▶ Passage for review
The plane was an S-312 Tucano MK1 turbo-prop originally built by Brazilian aircraft maker, Embraer, and later produced under license in several other countries.
It’s unknown at the moment how Horner came to own the plane. The military version sells for just under $1 million, and no civilian versions were manufactured.
The planes were built with ejection seats to enable the pilot and instructor to escape in emergencies. It’s unknown whether Horner’s version was similarly equipped. Early indications are he went down with the plane, suggesting he may have suffered a medical emergency.
The plane was destroyed on impact and debris was spread across an acre of land in the Los Padres National Forest, according to the Ventura County Fire Department. The plane was engulfed in flames on impact.
James Horner’s Hollywood Music Legacy Star Trek II: The Wrath of Khan (1982)
48 Hrs. (1982)
Captain EO (1986)
An American Tale (1986)
The Land Before Time (1988)
Field of Dreams (1989)
The Rocketeer (1991)
Searching for Bobby Fisher (1993)
Legends of the Fall (1994)
Apollo 13 (1995)
How the Grinch Stole Christmas (2000)
The Perfect Storm (2000)
A Beautiful Mind (2001)
House of Sand and Fog (2003)
The Amazing Spider-Man (2012)
Sylvia Patrycja, Horner’s assistant, confirmed his death in a Facebook post.
“We have lost an amazing person with a huge heart, and unbelievable talent,” she wrote. He died doing what he loved. Thank you for all your support and love and see you down the road.”
The 61-year-old composer, an avid flyer, owned several airplanes, according to his lawyer Jay Cooper.
Horner was one of Hollywood’s most prolific and distinguished composers. He won two Oscars for his work on the 1997 film “Titanic.” He scored the film and wrote “My Heart Will Go On,” the movie’s theme song. The soundtrack sold more than 27 million copies.
From his work on Titanic, Horner forged a relationship with Director James Cameron and later scored Cameron-directed films “Avatar” and “Aliens.”
He was scoring music for two upcoming “Avatar” sequels at the time of his death. Two upcoming films will feature his music, “Southpaw,” with Jake Gyllenhall and Rachel McAdams and “The 33,” about the 2010 Chilean mining disaster.
His experience as a pilot is unknown at the moment, but the plane he was flying is considered easy to handle, although it’s a complex craft that requires lots of maintenance. Some versions were used as combat aircraft.
The turbo-prop powered plane first flew in the 1980s and replaced Brazil’s fleet of American-manufactured T-37 trainers. It was distinguished by its bubble canopy, elevated second seat and rakish tail design.
The plane has gone through a number of design versions over the years, including the EMB-314 Super Tucano. It was designed to be used as a tactical light bomber. Brazil used it for border patrol and anti-drug trafficking.
The designation, S-312 Tucano MK1, on Horner’s plane indicates that it was built by the Short Brothers in Belfast, Northern Ireland under license. It was used primarily by the Royal Air Force (RAF).
The Tucano’s accident record with the RAF has been remarkable. Only seven aircraft have crashed in more than 20 years of operation, according to a web site that tracks airplane ejections.
Horner’s plane had to be at least 20 years old since manufacturing on his version ended in 1996.

▶ Data under study
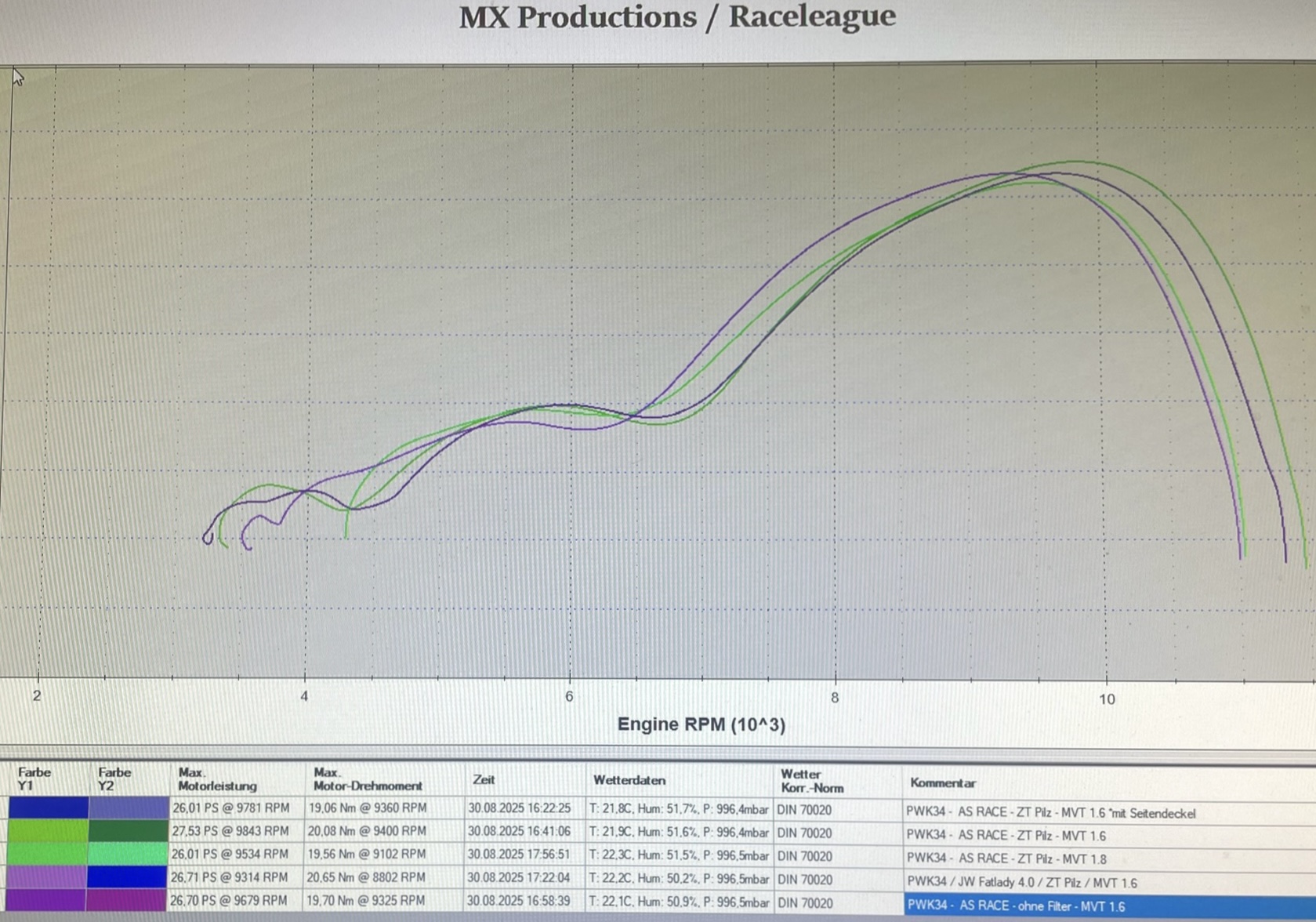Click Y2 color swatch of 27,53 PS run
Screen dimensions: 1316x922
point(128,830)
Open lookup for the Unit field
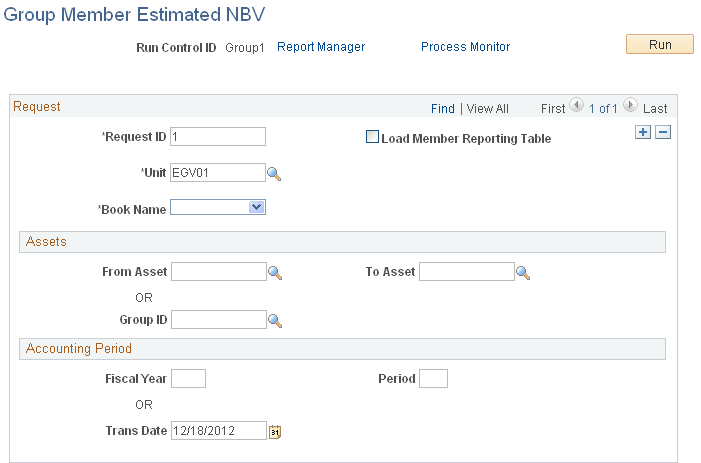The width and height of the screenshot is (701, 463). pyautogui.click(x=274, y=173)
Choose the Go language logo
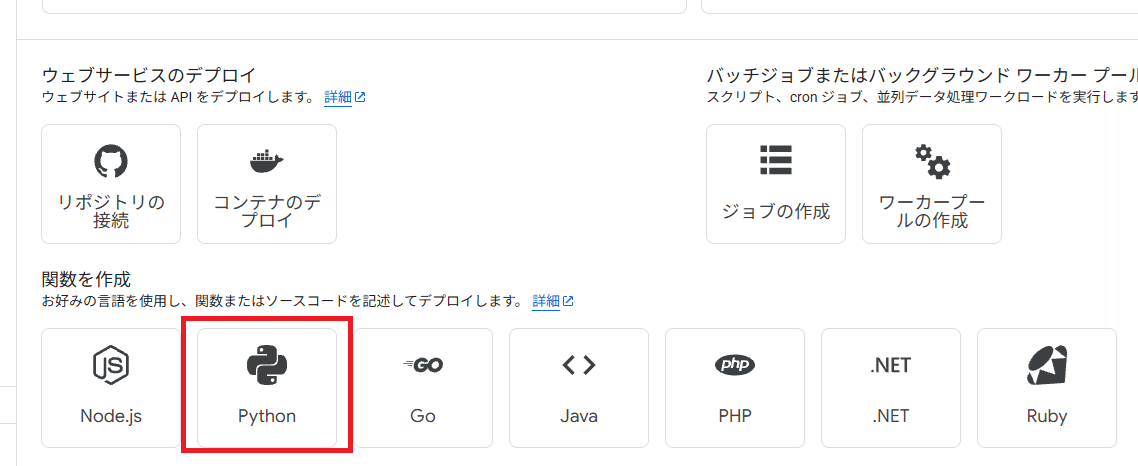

▶ Exercises to complete
A: According to the news article about the crash, who built Horner's S-312 Tucano MK1 under license, and where?
B: Reproduce the part of the news article about the crash starting with "The planes were" and going on through "Captain EO (1986)".
The records have no connection to the news article about the crash.

▶ Solutions to the tasks
A: The Short Brothers built it under license in Belfast, Northern Ireland.

B:
The planes were built with ejection seats to enable the pilot and instructor to escape in emergencies. It’s unknown whether Horner’s version was similarly equipped. Early indications are he went down with the plane, suggesting he may have suffered a medical emergency.
The plane was destroyed on impact and debris was spread across an acre of land in the Los Padres National Forest, according to the Ventura County Fire Department. The plane was engulfed in flames on impact.
James Horner’s Hollywood Music Legacy Star Trek II: The Wrath of Khan (1982)
48 Hrs. (1982)
Captain EO (1986)